- SELECTED EXCERPT -
- Opening Delimiter -
British heavy metal band

Saxon are an English heavy metal band formed in Barnsley in 1975. As leaders of the new wave of British heavy metal (NWOBHM), they had eight UK Top 40 albums in the 1980s, including four UK Top 10 albums and two Top 5 albums. They had numerous hit singles on the UK Singles Chart and achieved success across Europe, South America, and Japan, as well as in the United States and Canada.

During the 1980s, Saxon established themselves among Europe's most successful metal acts. The band tours regularly and have sold more than 23 million records worldwide.

==History==
===Formation and early years (1975–1979)===
Saxon came together from components of two Yorkshire bands: S.O.B. and Coast. The former was initially called Blue Condition, forming in 1970 with Graham Oliver on guitar, Steve "Dobby" Dawson on bass, and John Walker on drums. Their style was blues rock and hard rock. Shifting the line-up, Blue Condition changed their name to S.O.B. in 1974, taking inspiration from the 1969 Free album Tons of Sobs. Meanwhile, Coast was a local rival rock band named after the 1972 song "Coast to Coast" by Trapeze. Coast contained singer and bass player Peter "Biff" Byford, and guitarist Paul Quinn. In 1975, Coast was falling apart, and S.O.B.'s lead singer and guitarist Steve Furth left to go solo, so in November 1975 a new band was formed by S.O.B.'s Oliver, Dawson and Walker, and Coast's Byford and Quinn. Byford became the new lead singer. They adopted the name Son of a Bitch for its more aggressive tone, and they pushed toward a heavier sound. They recorded a demo known as Tapestry in late 1975 and gigged extensively during 1975–1978. Walker quit after a couple of years, and was replaced briefly by Dave Cowell in 1977. Former Glitter Band member Pete Gill soon replaced Cowell as drummer.
- Closing Delimiter -
- SUPPLIED DATA -
- Opening Delimiter -
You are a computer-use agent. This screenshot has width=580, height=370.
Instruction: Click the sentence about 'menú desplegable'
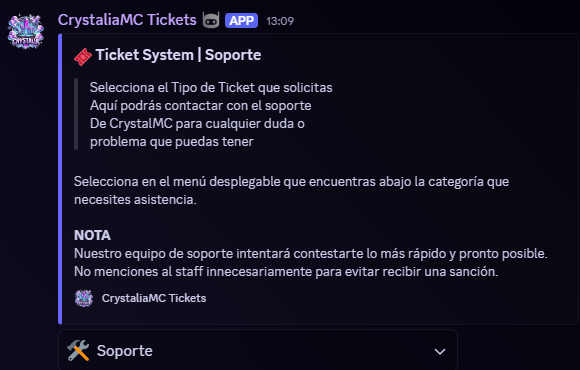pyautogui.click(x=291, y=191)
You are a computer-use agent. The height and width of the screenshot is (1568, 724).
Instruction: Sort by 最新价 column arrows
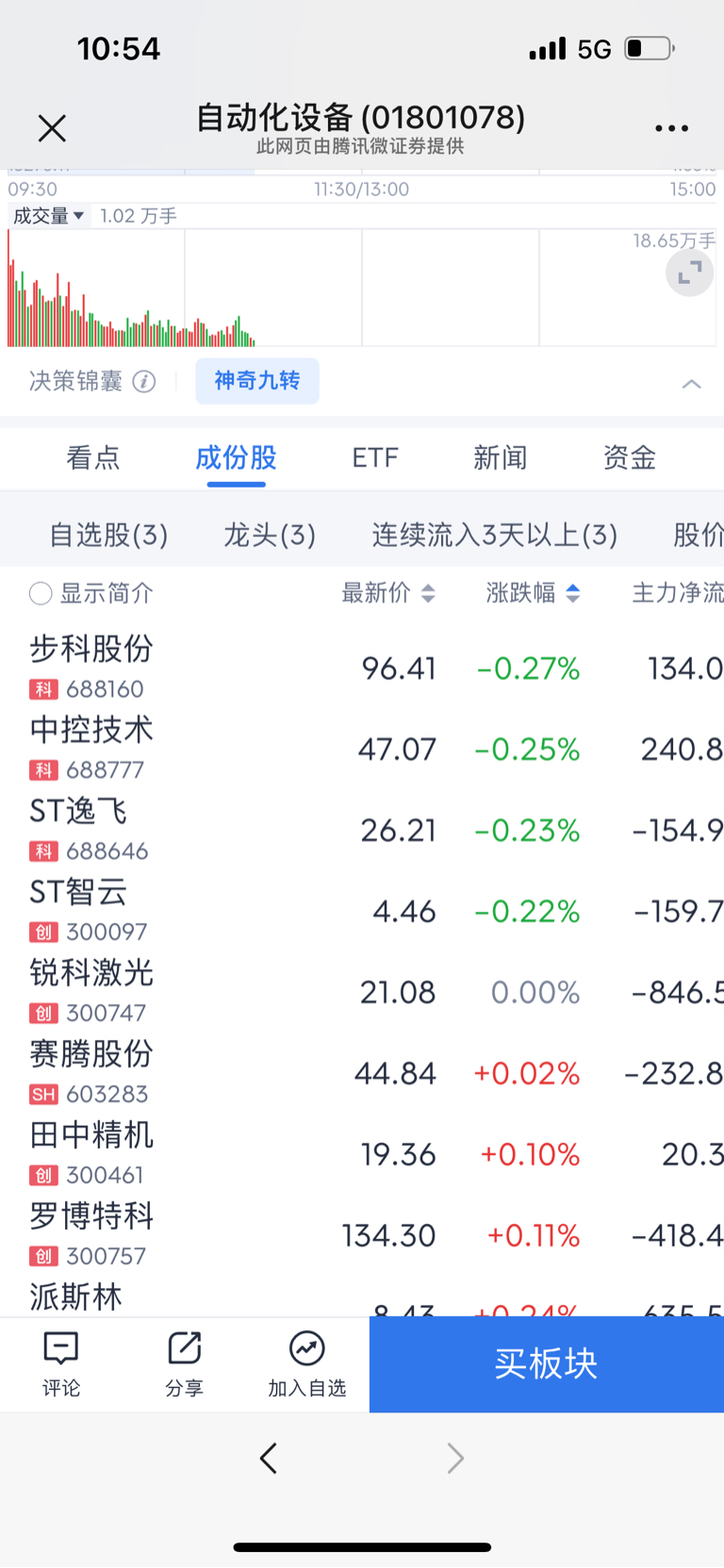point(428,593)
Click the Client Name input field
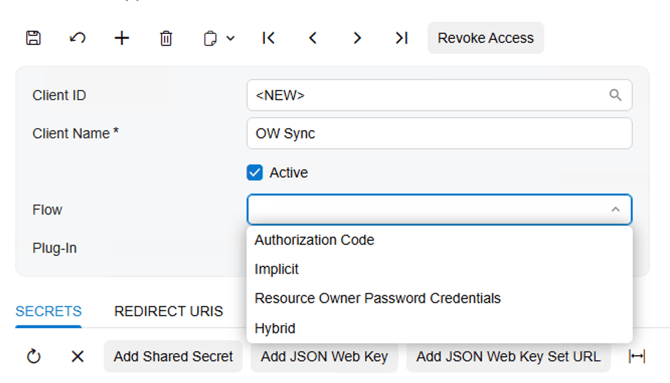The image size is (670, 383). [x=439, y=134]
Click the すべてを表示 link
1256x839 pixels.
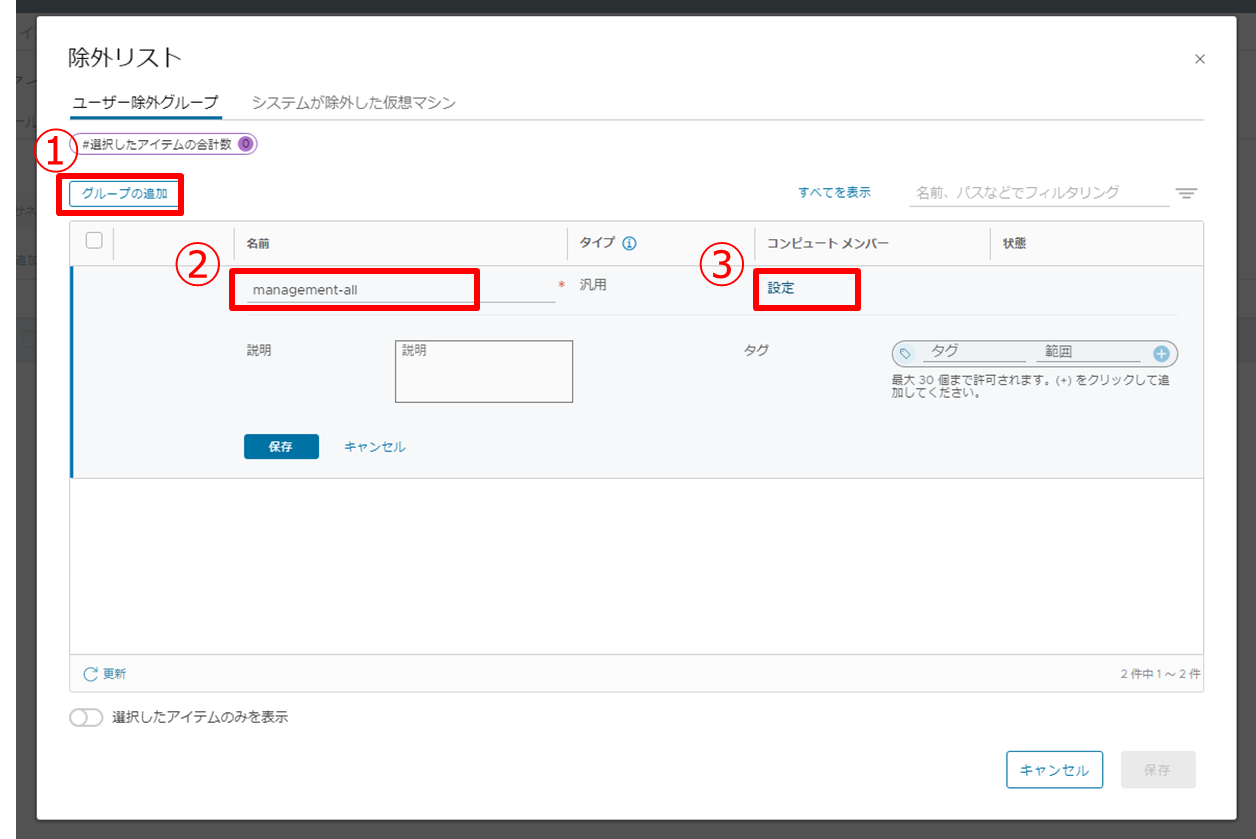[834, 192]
- Closing Delimiter -
- Opening Delimiter -
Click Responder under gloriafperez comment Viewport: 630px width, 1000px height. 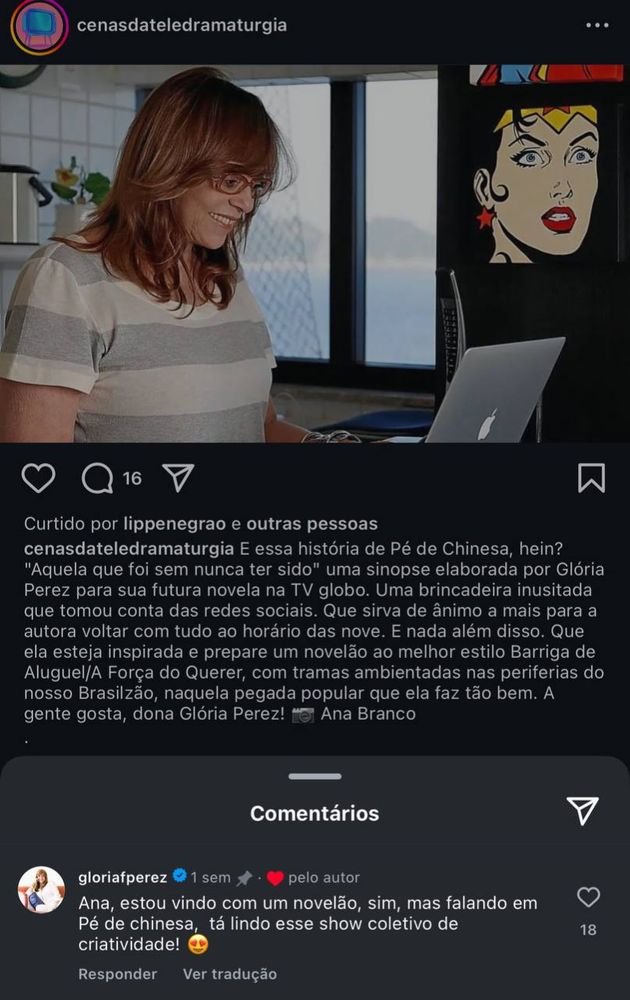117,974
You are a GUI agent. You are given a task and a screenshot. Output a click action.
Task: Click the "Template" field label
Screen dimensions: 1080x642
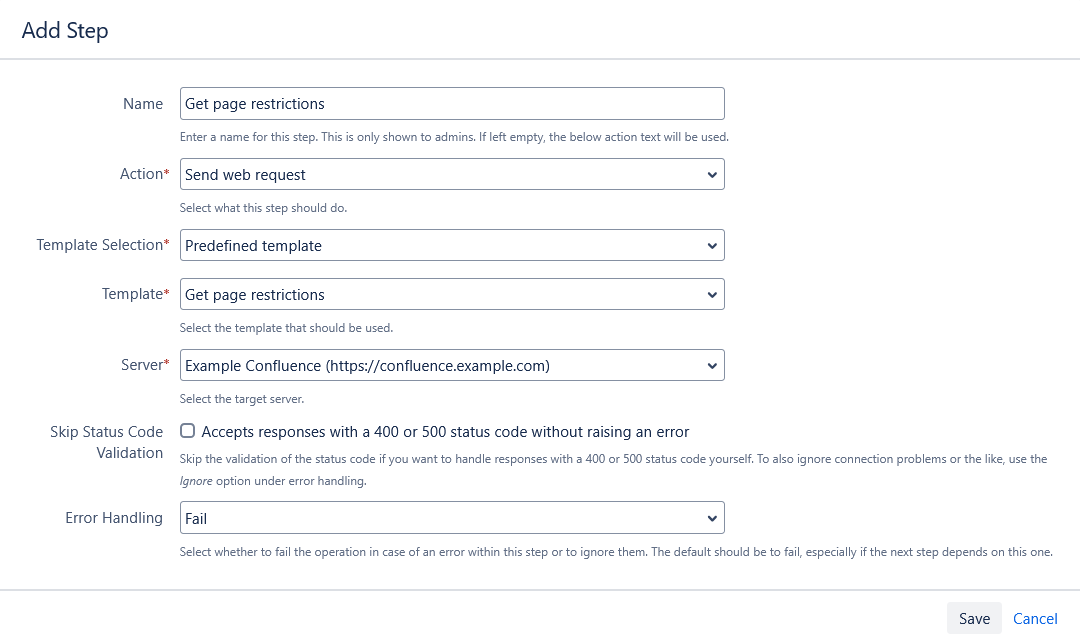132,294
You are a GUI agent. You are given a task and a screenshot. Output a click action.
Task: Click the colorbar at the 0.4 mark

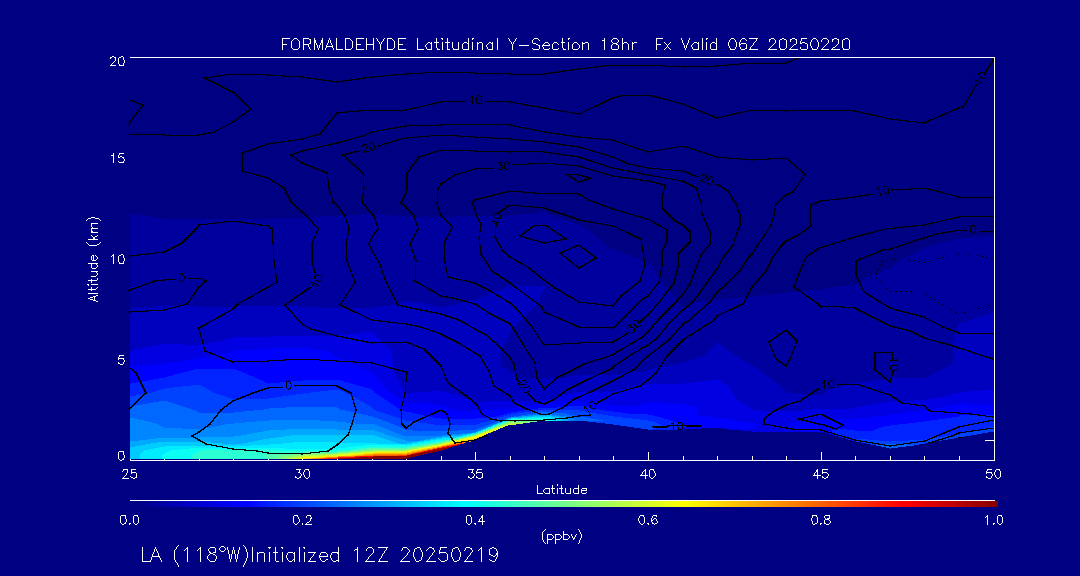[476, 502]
- Closing Delimiter -
- TASKS -
**1.** According to the Saxon article, which album inspired Blue Condition's change of name to S.O.B.?
**2.** Say whether each statement agrees with the Saxon article, answering yes or no and quoting the deciding words: (a) Saxon formed in Barnsley in 1975. (b) Blue Condition played mainly jazz. (c) Pete Gill had been a member of the Glitter Band.
**3.** Pick up the Saxon article after its last sentence and carry it on.

- SOLVED PROBLEMS -
**1.** The 1969 Free album Tons of Sobs.

**2.**
(a) Yes: "Saxon are an English heavy metal band formed in Barnsley in 1975."
(b) No: "Their style was blues rock and hard rock."
(c) Yes: "Former Glitter Band member Pete Gill soon replaced Cowell as drummer."

**3.**
In 1978, the band began negotiating with the French disco-oriented record label Carrere Records, run by Freddy Cannon in the UK. Carrere refused the band name Son of a Bitch because it would be impossible to obtain radio airplay, so the band changed their name to Saxon in July, and signed a contract with Carrere in September. They began by supporting established bands such as Motörhead and Ian Gillan Band, and released their first album Saxon in 1979.

===Success in the UK (1980–1982)===
Wheels of Steel, released in 1980, charted at No. 5 in the UK Albums Chart. It resulted in two hit songs: the title track and the crowd favourite "747 (Strangers in the Night)". As a result, Saxon began a series of long UK tours. On 16 August, they earned a positive reception at the first Monsters of Rock festival, commemorated by the following year's "And the Bands Played On". Their set was recorded, but not officially released until 2000. In April, Saxon made the first of many appearances on Top of the Pops, performing the hit "Wheels of Steel".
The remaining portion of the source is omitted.